An Eye Exam for an Eye Exam

Dilated eye exams a more cost effective screening tool for seniors enrolling in Medicare

(RxWiki News) Giving seniors who join Medicare a dilated eye exam instead of a standard exam or no exam is more likely to pick up on eye problems earlier - and it's more cost-effective long-term too.

A recent study led by David Rein, PhD, at the University of Chicago, analyzed simulations that gave Medicare recipients at age 65 a standard eye exam, a more expensive exam with dilated pupils or no exam at all.

"Schedule annual eye exams to detect potential eye disorders."

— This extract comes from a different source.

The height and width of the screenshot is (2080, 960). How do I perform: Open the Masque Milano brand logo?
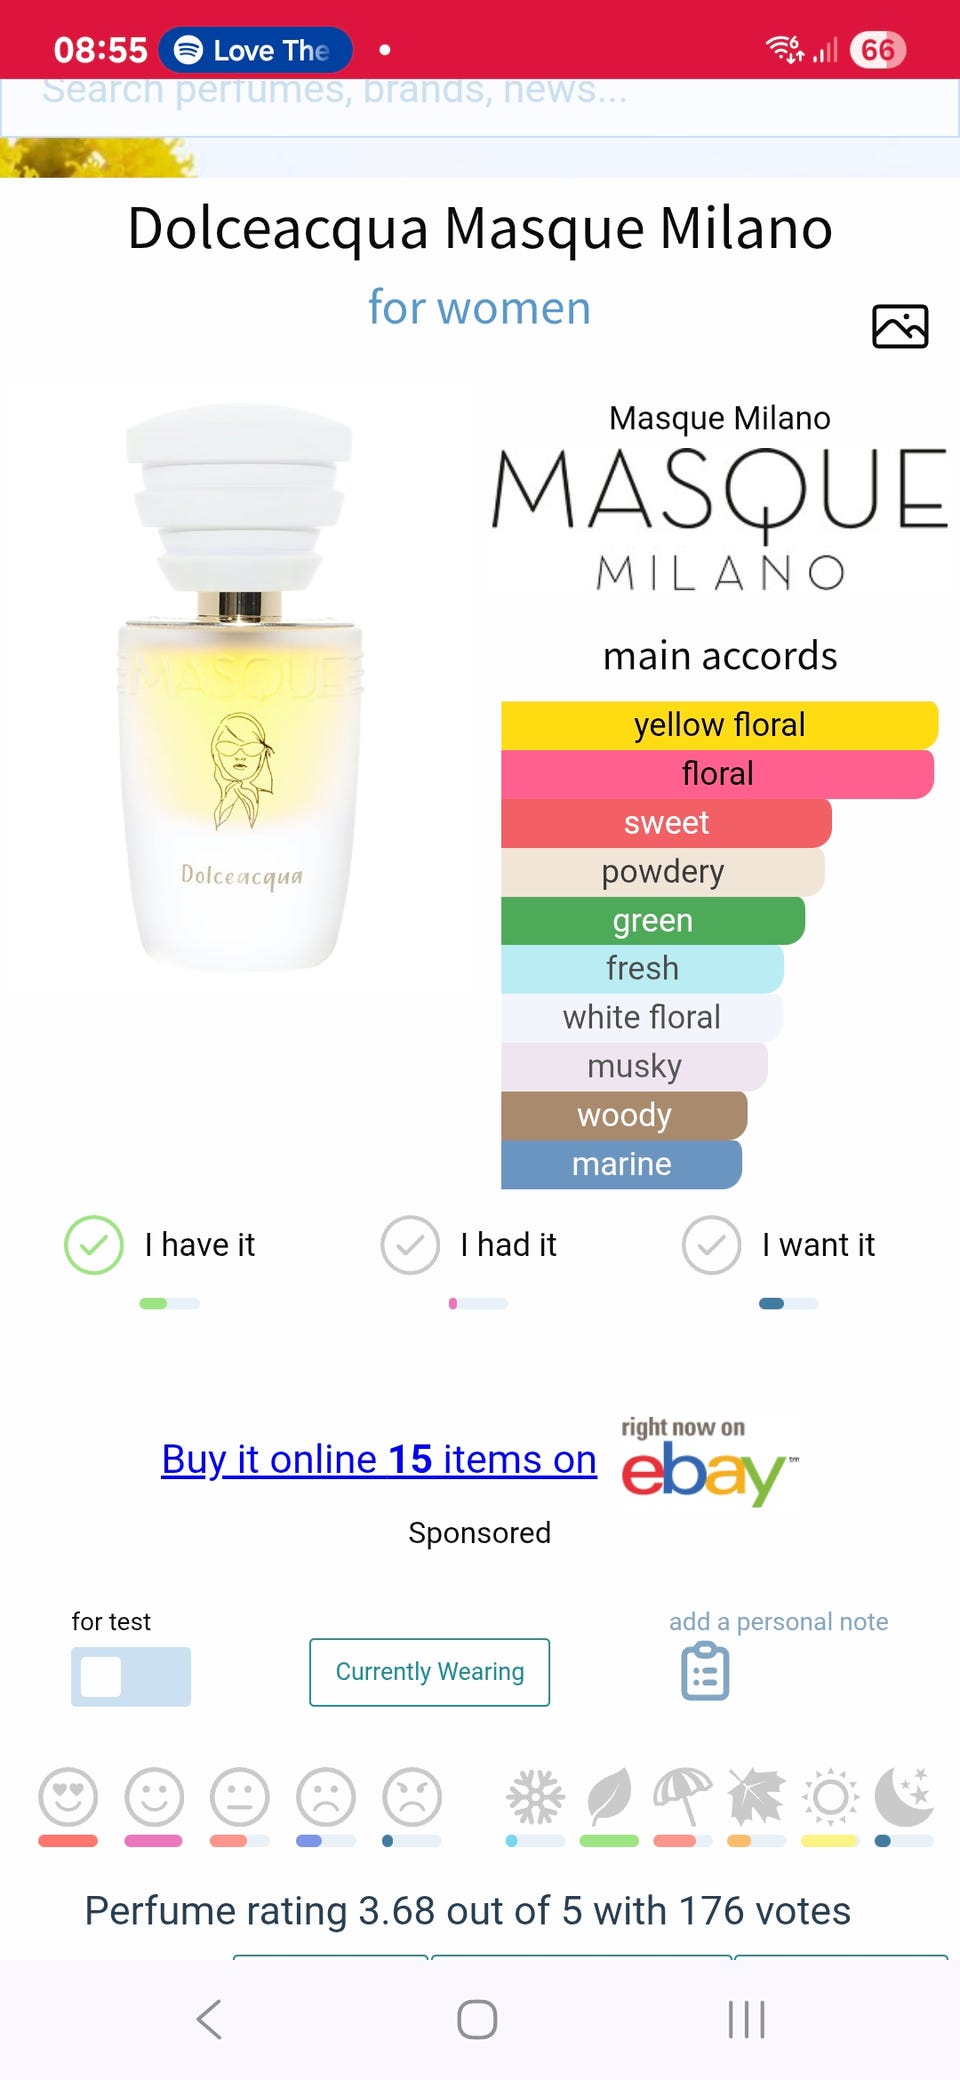pos(720,518)
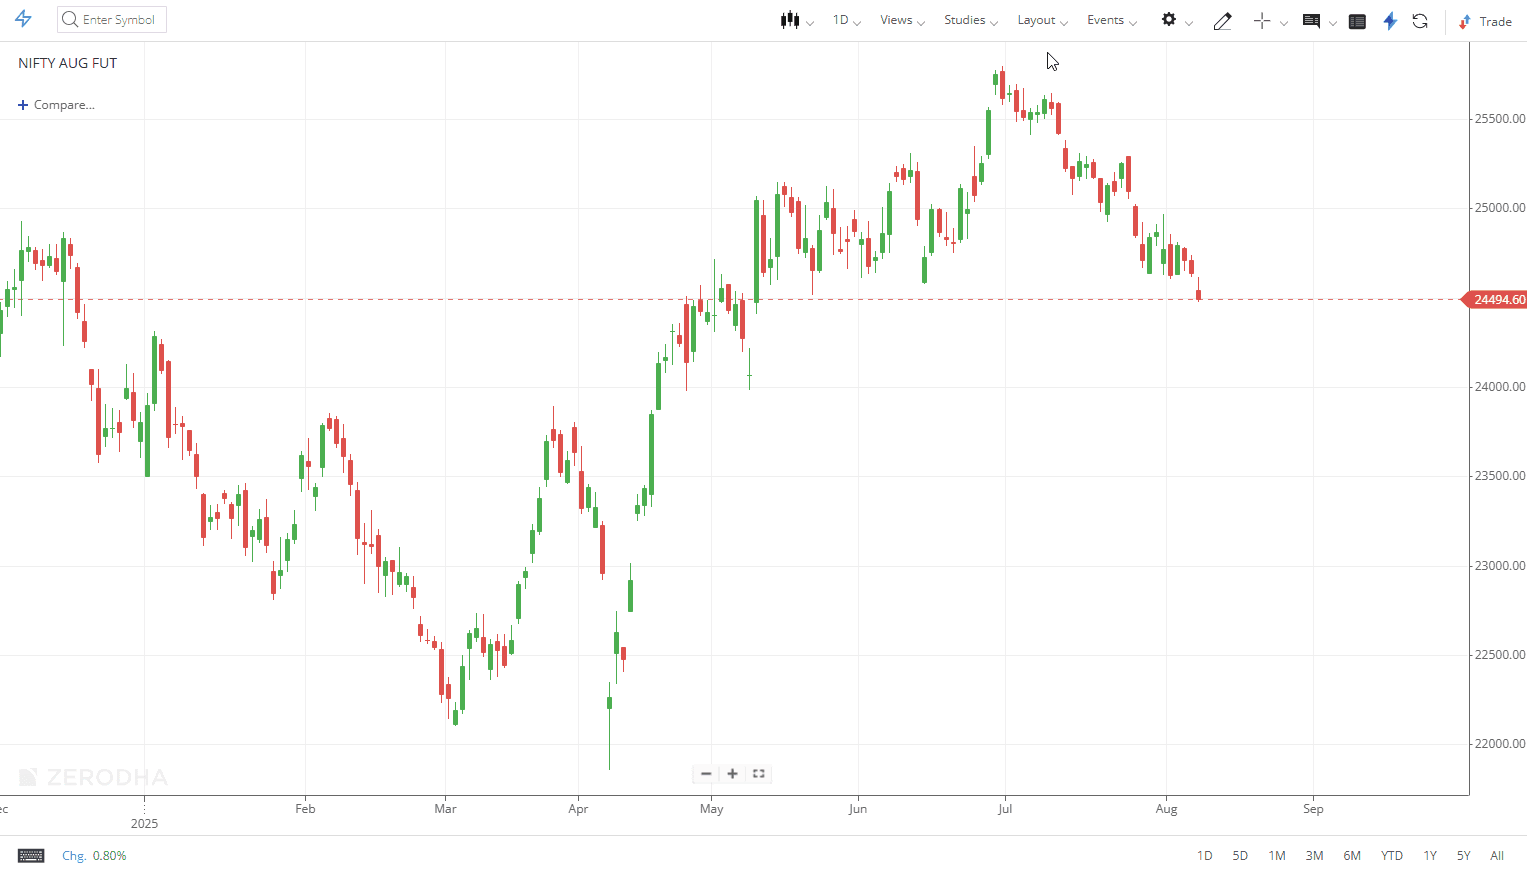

They found the current procedure, giving seniors a standard "visual acuity" test, is not cost-effective, but the use of dilated eye exams and a more sensitive "auto-refractive evaluation," though more costly, provides more bang for the buck when quality of life is taken into account.

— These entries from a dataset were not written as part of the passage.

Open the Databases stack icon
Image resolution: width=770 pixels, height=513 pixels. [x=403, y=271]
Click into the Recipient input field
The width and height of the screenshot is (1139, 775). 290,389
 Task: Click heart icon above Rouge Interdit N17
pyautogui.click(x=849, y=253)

If patients who did not have diabetes or any previously diagnosed eye conditions were given dilated eye exams instead of no exam at all, the additional cost is $94 initially. A standard exam is $32 more than no screening.

The simulations revealed, however, what the U.S. Preventive Services Task Force already stated three years ago: that a standard "visual acuity" test does not lead to better outcomes than no screening at all.

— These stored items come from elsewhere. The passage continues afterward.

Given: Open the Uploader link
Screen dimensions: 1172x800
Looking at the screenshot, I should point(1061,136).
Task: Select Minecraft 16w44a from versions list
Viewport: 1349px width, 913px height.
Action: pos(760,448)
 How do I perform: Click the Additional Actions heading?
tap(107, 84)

The researchers wrote that this is probably because standard visual acuity tests cannot detect early cataracts or certain diseases like early glaucoma or macular degeneration. They also are not as effective at identifying uncorrected refractive errors.

The model predicted outcomes for 50,000 people with the same characteristics of those aged 65 and over and then calculated the costs and a quality of life measure for those hypothetical individuals.

The simulations took into account four common eye disorders: macular degeneration (blindness), glaucoma, cataracts and uncorrected refractive errors. Refractive errors include nearsightedness, farsightedness, astigmatism and presbyopia, the difficulty people have with focusing up close that develops with aging.

When the researchers calculated the cost to society for the 2 million new annual enrollees in Medicare, they found that dilated eye exams were preferred 54 percent of the time over no screening and 56 percent of the time over standard screenings.

“This study confirms that a comprehensive dilated eye exam is a cost effective preventative health care benefit," said Dr. Christopher Quinn,an optometrist from Omni Eye Associates who was not involved in the study.

"Vision is one of the most important senses we have and it is vulnerable to deterioration as we age," Quinn said. "Being able to diagnose these common eye disease at the earliest most treatable stage will undoubtedly reduce the overall rate of unnecessary blindness. “

The study, which appeared in the Archives of Ophthalmology, was funded by the Centers for Disease Control and Prevention, the National Eye Institute and Research to Prevent Blindness.